O loop de efeitos tradicionalmente separa o pré-amplificador do amplificador de potência. Nesse caso dizemos que o loop está em série com o circuito. Esse tipo de loop é interessante pois permite desativar por completo o pré-amplificador interno para utilizar um sistema externo.

Outra arquitetura de loop de efeitos utiliza um circuito conectado em paralelo com o circuito de áudio principal, e permite a mixagem do áudio tratado no loop internamente no amplificador, enquanto que nos loops em série a mixagem dos sinais original e processado é externa.

Ambos os sistemas exigem experiência do músico para obter-se o melhor resultado no emprego de efeitos como delay e distorção. A ordem equivocada destes poderá causar resultados indesejáveis, como o emprego de delay antes da distorção externa, causando a clipagem dos ecos.

Consideramos o controle de volume master como parte do amplificador de potência, justamente porque o volume master deve permitir controlar o volume recebido do loop de efeitos. O volume master pode ser visto como o controle de volume do amplificador de potência, assim como cada canal normalmente possui seu próprio controle de volume.

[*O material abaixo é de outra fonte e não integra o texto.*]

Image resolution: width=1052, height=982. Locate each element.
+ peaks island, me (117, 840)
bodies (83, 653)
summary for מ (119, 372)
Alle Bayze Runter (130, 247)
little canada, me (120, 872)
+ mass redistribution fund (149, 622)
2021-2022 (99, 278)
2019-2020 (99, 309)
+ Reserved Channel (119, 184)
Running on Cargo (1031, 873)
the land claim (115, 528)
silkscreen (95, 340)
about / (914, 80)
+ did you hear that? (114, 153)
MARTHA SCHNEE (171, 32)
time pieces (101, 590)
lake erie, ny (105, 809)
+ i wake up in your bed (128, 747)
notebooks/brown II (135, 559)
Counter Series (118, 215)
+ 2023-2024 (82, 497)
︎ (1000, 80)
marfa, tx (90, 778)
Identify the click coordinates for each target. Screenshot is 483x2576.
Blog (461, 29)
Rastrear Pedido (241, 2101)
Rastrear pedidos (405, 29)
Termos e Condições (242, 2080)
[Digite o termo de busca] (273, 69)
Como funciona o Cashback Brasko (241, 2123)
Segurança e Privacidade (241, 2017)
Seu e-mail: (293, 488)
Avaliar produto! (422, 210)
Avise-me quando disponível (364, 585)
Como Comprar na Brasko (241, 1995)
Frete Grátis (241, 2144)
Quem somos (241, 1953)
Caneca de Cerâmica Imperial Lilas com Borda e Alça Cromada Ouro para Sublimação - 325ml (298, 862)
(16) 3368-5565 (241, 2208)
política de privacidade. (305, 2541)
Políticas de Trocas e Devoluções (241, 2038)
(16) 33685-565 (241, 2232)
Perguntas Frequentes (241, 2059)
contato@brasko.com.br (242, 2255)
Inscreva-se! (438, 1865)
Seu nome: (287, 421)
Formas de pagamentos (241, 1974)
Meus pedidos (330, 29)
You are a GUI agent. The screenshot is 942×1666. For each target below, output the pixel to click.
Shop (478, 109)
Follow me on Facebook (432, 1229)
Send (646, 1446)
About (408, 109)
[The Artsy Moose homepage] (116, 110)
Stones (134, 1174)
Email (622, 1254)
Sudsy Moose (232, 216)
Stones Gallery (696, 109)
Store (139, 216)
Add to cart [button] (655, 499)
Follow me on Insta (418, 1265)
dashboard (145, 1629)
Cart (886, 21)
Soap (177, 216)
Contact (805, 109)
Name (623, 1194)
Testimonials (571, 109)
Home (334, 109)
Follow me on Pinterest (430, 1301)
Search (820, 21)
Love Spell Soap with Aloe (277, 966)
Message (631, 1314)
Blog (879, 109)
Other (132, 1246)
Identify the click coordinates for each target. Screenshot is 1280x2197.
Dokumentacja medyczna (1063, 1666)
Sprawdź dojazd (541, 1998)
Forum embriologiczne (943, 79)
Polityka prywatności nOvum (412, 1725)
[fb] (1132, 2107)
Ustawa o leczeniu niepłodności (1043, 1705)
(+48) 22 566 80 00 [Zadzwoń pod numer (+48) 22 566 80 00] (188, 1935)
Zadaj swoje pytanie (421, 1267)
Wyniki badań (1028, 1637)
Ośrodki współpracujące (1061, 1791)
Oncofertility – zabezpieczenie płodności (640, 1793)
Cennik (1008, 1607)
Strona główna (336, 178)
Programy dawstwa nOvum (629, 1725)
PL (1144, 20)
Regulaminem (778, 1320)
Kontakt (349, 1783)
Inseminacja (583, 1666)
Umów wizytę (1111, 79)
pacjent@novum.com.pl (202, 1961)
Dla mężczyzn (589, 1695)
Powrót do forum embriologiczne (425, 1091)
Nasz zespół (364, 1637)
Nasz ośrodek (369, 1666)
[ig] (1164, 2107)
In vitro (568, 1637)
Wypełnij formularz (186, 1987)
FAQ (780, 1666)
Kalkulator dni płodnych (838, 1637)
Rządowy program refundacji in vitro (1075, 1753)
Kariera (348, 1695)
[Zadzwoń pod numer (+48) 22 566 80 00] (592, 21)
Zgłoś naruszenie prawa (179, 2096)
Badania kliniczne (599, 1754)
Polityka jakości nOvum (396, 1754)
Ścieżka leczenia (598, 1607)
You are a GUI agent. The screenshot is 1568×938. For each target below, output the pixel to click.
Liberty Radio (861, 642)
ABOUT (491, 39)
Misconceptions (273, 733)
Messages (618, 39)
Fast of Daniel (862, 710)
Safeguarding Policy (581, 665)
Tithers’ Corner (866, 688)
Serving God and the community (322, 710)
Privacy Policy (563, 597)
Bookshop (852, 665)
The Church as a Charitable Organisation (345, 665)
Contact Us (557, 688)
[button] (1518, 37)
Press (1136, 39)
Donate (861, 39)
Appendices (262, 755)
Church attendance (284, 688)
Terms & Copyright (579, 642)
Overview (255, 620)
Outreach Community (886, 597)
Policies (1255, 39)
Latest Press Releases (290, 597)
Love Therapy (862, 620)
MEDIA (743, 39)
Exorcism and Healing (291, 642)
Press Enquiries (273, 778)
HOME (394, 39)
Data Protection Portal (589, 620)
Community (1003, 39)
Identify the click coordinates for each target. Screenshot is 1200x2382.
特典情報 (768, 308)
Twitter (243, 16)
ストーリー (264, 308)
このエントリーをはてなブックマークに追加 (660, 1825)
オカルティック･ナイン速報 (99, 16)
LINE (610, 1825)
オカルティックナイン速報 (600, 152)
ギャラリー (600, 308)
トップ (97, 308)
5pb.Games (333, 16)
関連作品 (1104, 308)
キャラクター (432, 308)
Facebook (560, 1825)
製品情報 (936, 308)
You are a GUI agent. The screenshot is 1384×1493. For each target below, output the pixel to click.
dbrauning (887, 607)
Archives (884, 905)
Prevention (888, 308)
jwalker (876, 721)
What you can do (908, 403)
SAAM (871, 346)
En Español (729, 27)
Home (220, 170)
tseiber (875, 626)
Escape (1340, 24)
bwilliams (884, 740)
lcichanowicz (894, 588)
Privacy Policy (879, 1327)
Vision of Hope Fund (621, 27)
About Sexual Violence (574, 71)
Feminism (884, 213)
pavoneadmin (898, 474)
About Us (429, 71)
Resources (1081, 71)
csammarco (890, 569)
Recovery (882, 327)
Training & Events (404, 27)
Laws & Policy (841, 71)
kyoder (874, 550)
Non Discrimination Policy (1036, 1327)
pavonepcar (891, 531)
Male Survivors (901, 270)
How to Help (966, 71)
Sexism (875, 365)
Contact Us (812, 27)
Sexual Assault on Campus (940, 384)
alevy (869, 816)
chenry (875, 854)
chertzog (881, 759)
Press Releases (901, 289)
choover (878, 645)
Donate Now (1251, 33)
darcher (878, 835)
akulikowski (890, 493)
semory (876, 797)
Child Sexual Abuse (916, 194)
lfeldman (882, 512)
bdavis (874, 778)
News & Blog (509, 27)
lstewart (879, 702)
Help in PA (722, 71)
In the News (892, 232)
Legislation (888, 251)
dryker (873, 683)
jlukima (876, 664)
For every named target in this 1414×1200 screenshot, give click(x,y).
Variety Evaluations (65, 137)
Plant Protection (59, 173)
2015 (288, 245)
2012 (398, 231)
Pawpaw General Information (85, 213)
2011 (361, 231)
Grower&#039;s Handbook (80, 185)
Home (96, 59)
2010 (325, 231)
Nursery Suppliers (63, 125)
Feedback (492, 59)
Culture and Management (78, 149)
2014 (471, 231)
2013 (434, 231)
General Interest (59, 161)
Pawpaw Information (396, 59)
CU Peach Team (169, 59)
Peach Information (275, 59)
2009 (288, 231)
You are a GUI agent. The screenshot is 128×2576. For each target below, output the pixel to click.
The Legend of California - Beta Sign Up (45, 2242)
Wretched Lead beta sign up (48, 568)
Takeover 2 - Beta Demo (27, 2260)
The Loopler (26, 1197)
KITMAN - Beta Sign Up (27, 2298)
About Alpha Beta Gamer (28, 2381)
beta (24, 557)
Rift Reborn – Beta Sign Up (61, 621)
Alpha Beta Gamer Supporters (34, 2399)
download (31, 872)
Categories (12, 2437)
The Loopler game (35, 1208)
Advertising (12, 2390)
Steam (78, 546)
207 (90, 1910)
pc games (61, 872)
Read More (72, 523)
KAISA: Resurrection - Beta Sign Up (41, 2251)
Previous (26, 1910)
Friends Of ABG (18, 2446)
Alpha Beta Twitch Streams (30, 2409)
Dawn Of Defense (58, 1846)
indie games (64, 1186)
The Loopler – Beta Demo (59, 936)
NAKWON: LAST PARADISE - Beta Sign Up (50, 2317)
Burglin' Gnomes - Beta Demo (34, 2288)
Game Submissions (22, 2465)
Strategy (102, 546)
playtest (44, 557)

Os loops de efeitos podem ser passivos ou ativos. O loop passivo simplesmente desvia o sinal que chega do pré-amplificador para um dispositivo externo, e o retorno do dispositivo externo é diretamente devolvido ao estágio de potência. A desvantagem desse sistema é que efeitos que não possuem amplificação sofrerão bastante atenuação.

Loops de efeitos ativos possuem “buffer” de entrada e de saída. Assim o sinal é desviado para o envio do loop de efeitos por meio uma válvula ou transistor. O ganho do buffer pode ser fixo ou regulado, alterando-se por meio de um potenciômetro de volume de envio e, em alguns casos, o volume de retorno. No caso dos loops transistorizados, são comuns os op-amps RC4558, TL072, LF411 e semelhantes, ou JFETs como o J201 e semelhantes.